━━━━━ THE DATA ━━━━━
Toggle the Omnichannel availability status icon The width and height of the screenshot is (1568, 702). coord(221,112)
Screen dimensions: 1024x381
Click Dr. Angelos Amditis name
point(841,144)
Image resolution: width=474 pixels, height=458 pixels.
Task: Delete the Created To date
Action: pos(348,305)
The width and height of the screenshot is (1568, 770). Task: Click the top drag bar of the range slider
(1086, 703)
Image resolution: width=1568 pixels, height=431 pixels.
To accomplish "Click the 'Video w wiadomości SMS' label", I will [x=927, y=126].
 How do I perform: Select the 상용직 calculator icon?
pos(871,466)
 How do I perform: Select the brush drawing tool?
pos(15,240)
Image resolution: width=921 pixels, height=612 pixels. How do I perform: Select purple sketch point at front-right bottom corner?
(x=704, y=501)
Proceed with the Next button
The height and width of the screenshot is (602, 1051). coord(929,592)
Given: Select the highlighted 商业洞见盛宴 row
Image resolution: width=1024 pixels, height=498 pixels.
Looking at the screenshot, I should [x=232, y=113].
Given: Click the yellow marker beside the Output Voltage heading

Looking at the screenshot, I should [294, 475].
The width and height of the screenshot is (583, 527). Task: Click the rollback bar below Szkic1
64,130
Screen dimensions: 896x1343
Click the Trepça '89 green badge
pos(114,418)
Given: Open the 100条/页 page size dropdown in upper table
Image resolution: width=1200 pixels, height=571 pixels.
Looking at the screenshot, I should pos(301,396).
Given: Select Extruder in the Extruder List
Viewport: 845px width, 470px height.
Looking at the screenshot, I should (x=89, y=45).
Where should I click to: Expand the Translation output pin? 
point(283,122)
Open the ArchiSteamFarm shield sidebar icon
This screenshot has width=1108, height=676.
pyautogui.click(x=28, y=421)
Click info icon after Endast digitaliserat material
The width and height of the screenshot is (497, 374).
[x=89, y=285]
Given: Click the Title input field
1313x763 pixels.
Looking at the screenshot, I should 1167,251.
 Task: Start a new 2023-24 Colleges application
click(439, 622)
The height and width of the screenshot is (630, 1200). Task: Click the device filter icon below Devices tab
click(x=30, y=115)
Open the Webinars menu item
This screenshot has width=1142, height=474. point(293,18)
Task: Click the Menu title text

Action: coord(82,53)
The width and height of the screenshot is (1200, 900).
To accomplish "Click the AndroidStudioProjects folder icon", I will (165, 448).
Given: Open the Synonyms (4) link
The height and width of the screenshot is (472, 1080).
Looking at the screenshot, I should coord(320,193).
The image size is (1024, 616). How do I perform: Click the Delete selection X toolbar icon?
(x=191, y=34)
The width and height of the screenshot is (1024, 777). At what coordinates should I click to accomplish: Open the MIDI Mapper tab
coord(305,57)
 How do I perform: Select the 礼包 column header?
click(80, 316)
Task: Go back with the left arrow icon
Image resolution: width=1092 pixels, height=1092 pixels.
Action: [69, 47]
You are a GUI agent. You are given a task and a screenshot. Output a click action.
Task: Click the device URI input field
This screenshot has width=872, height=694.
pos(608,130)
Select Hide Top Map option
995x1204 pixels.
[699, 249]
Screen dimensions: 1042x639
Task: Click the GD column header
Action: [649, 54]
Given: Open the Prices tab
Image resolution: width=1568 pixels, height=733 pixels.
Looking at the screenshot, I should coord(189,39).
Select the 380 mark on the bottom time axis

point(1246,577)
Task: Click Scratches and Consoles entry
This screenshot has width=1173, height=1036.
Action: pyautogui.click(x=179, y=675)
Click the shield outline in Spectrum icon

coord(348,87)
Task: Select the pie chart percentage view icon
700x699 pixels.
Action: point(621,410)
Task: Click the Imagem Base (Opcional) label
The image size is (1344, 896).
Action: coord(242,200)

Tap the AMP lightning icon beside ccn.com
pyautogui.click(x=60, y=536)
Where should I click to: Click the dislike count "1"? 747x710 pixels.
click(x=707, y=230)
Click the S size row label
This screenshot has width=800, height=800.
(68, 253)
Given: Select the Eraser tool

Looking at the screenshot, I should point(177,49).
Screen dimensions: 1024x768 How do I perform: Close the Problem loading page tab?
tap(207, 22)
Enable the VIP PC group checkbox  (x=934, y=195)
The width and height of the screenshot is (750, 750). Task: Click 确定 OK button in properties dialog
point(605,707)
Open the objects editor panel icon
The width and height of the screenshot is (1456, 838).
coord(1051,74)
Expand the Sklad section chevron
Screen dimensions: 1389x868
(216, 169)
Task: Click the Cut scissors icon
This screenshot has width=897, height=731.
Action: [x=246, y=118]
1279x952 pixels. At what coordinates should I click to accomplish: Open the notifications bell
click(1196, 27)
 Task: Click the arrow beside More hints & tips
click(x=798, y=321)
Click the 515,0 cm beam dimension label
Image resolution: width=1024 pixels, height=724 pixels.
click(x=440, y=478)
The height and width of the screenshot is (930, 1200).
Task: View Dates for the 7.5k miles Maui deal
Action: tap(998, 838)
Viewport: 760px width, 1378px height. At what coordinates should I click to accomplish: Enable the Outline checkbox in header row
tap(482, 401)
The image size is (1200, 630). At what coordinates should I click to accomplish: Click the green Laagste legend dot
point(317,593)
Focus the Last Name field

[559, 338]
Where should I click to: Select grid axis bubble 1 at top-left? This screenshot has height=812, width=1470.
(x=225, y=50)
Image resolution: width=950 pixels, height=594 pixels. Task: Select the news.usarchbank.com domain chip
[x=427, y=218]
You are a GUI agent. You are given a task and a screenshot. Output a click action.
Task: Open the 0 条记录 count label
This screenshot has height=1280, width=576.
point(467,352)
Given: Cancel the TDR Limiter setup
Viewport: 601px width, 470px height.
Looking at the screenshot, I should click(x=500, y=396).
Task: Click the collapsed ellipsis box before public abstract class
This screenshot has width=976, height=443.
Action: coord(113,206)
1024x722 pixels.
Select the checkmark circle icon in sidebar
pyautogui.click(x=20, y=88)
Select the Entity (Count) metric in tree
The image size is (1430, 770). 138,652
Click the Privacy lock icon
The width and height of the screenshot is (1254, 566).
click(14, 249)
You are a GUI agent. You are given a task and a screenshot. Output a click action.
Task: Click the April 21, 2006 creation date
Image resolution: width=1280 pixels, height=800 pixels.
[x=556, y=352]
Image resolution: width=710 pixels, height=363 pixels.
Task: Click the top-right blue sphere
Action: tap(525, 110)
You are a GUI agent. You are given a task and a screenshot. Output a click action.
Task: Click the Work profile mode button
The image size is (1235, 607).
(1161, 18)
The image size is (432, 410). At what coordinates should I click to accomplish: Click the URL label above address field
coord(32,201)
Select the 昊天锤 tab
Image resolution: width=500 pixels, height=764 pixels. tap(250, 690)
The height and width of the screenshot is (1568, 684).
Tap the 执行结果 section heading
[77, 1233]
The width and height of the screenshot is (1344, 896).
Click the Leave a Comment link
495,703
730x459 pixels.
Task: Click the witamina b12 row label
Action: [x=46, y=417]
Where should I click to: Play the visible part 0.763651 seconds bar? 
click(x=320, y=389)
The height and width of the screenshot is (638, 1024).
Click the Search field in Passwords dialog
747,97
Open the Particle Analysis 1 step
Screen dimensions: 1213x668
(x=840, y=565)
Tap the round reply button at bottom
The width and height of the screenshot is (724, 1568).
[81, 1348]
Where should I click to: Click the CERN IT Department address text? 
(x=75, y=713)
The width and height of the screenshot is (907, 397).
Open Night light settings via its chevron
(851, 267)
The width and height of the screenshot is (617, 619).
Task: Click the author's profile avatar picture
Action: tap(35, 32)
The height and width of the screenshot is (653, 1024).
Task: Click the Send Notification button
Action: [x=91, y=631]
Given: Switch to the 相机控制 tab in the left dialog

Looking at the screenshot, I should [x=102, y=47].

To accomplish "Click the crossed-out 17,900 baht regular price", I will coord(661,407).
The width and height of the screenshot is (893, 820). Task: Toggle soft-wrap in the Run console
━━━━━
From the data above, pick out each line containing "input" and copy it.

REPLY TO THE TASK
Given: Click the Title input field
Task: Click the device URI input field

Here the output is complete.